There is nothing quite like the feeling of relief you experience when you realize you will never be perfect. It’s a weight lifted and your lungs seem to expand more when you breathe. It’s like being reborn and getting to just be, which is all any of us should really strive for.
Perfectionism is suffocating. And the sooner you rid yourself of it, the easier it is to do what you want to do in life.
To me, perfectionism is a party where everyone is there and pretending to enjoy themselves. “Isn’t this just the best?” you hear someone ask. You nod. You don’t really feel that way. But it’s a party, and small talk is what is required of you, not truth.
So you wander around, the room glowing and bright, so many smiling faces and so many people that it feels like there isn’t enough air. The music is too loud and the drinks are too sweet.
You know you need to step outside and collect yourself, and then you can come back in.
But the second you step outside, the cool night air washes over you, a cleansing chill. You breathe it in deep. It feels crisp and clear. That coolness starts to chip away at the suffocating warmth you felt in the party, like a wave lapping against the grains of sand on the shore, slowly pulling away layers and layers that have built up over time.
You realize then that you can’t go back into the party.
You walk away into the night, just you and all the others who have wandered away over the years. It’s time to make a party where you can actually have fun.
You Will Never Be Perfect…
At our core, we all know we’ll never be perfect. Maybe you were the best at a thing once in your life, but how big was the pool of contestants? Were you the best in the world?
You will never be perfect because there are too many variables to account for. You will never be perfect because you actually were never meant to be.
Many of the “you will never be perfect” quotes try to focus on what you are in that moment. And that’s fine. I think it’s important to be reminded that you are enough and that you have inherent worth.
But I also think it’s important to celebrate imperfections with reckless abandon.
When you fall in love with someone, it’s not with the things about them that make them blend in. It’s their crooked teeth, or the weird way they pronounce a word, or how they can’t hold their silverware like an adult.
Think about the chips in the china you inherited from your grandmother. Think about the sturdy kitchen table with the weird burn mark on it from that one time you set a casserole dish on an ill-conceived potholder. Think about the hole in the knee of the jeans you got when you went to that music festival and finally got to see your favorite band.
Those little nonconformities and imperfections are what make things and people special. If everything were the same sort of off-the-rack, mass-manufactured mess, you’d hate it.

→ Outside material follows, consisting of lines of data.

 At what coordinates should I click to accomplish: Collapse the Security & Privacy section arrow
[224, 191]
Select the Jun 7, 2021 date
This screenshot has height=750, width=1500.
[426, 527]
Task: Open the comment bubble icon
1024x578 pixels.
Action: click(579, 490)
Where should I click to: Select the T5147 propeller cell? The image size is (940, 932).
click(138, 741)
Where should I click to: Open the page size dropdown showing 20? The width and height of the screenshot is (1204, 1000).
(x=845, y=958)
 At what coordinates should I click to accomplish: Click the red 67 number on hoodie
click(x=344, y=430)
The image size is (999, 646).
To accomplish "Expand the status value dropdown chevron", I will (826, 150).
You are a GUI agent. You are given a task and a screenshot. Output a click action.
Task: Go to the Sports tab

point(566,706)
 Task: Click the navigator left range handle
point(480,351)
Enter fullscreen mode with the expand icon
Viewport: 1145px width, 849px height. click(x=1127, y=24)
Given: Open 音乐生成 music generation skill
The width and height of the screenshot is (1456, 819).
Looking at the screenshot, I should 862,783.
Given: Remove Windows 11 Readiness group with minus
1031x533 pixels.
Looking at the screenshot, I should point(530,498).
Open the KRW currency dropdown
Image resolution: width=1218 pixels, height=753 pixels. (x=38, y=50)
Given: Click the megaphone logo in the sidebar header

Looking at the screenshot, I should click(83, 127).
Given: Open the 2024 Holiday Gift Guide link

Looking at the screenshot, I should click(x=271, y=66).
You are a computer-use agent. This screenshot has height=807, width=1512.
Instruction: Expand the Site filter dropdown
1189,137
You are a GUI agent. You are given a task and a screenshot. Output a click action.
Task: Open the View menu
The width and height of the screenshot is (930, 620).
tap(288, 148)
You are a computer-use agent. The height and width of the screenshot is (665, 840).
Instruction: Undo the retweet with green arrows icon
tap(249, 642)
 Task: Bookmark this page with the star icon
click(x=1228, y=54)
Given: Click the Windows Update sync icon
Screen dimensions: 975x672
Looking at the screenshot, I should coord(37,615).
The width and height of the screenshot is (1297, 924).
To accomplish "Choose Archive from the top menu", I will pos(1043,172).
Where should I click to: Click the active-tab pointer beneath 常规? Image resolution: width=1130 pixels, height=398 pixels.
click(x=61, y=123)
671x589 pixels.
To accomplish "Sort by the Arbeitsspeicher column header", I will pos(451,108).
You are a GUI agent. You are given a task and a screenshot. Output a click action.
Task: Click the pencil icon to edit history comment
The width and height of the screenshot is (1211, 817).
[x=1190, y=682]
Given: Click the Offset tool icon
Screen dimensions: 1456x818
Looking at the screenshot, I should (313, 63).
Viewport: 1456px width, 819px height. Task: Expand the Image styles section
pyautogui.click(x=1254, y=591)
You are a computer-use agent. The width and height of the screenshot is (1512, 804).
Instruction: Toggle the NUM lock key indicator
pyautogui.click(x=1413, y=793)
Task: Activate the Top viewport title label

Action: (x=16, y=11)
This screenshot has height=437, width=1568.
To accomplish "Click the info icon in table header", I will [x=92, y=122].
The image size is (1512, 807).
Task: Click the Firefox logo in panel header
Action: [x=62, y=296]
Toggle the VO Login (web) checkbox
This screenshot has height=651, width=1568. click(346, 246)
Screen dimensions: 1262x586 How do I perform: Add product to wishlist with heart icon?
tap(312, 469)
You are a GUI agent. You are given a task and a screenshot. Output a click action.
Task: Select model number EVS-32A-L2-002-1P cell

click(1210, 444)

You will never be perfect because perfection makes you unlovable.
…But You Will Get Better
So, it’s good to think about how our imperfections will make us lovable. For example, as a writer, I’m heavy handed AF. Do I have two ham fists just hitting keys like I’m grinding axes?
And while that is something that some people like about my work, I know I can get better.
I will always have axes to grind. I will always come to the keyboard like I’m starting a war. I don’t know if I can write any other way. But the more I do write, the better and more precise my work becomes.
I will never be perfect, but I can be better.
So, even though I’m happy to be imperfect, I know that honing those imperfections will do more for me in the long run. And shoot, I ain’t gonna stop writing. So, the more I write, the better I get.
I’ll never be a perfect writer, but I don’t have to be. I’m just out here taking imperfect action every single day.
Done Is Better Than Perfect
One of my favorite affirmations for perfectionism is done is better than perfect. Perfect is unattainable, so as long as a project I’m working on is done, I know it’s better than perfect because perfect will never happen.
And, for what it’s worth, perfect is the enemy of good. Because the longer you work toward perfection, struggling to attain the impossible, the further you will come from actually making something good.
Imagine a hairdo, if you will. You want your hair to look perfect for an upcoming event. And while you’ve had some pretty choice hair days in your past, you also know that when you want your hair to do something, it will not cooperate.
So, carefully, you push the bounds of your hair. You do it like normal, all the products and routine. But you notice there’s one hair out of place.
So you fix it. Only, it messes something else up. You think maybe you could just do a little trim, but adding more product seems more prudent.
You play this game for a while, and when you’re done, you have a helmet of overly gelled hair on your head and you look like a freak.
You hair was good before. But perfection was attempted, and now you’re so far from good that you may as well wash your hair again.
Now, replace hair in that example with your current creative project. Are you editing it within an inch of its life, to the point where it no longer resembles the thing you were trying to create?
Did you sacrifice the whole of the project to make each individual part perfect, only to step back and realize you’ve created something that just kind of sucks?
Remember those imperfections. They are what make people fall in love.
And the sooner you walk away form the perfect party, the sooner you can have that love.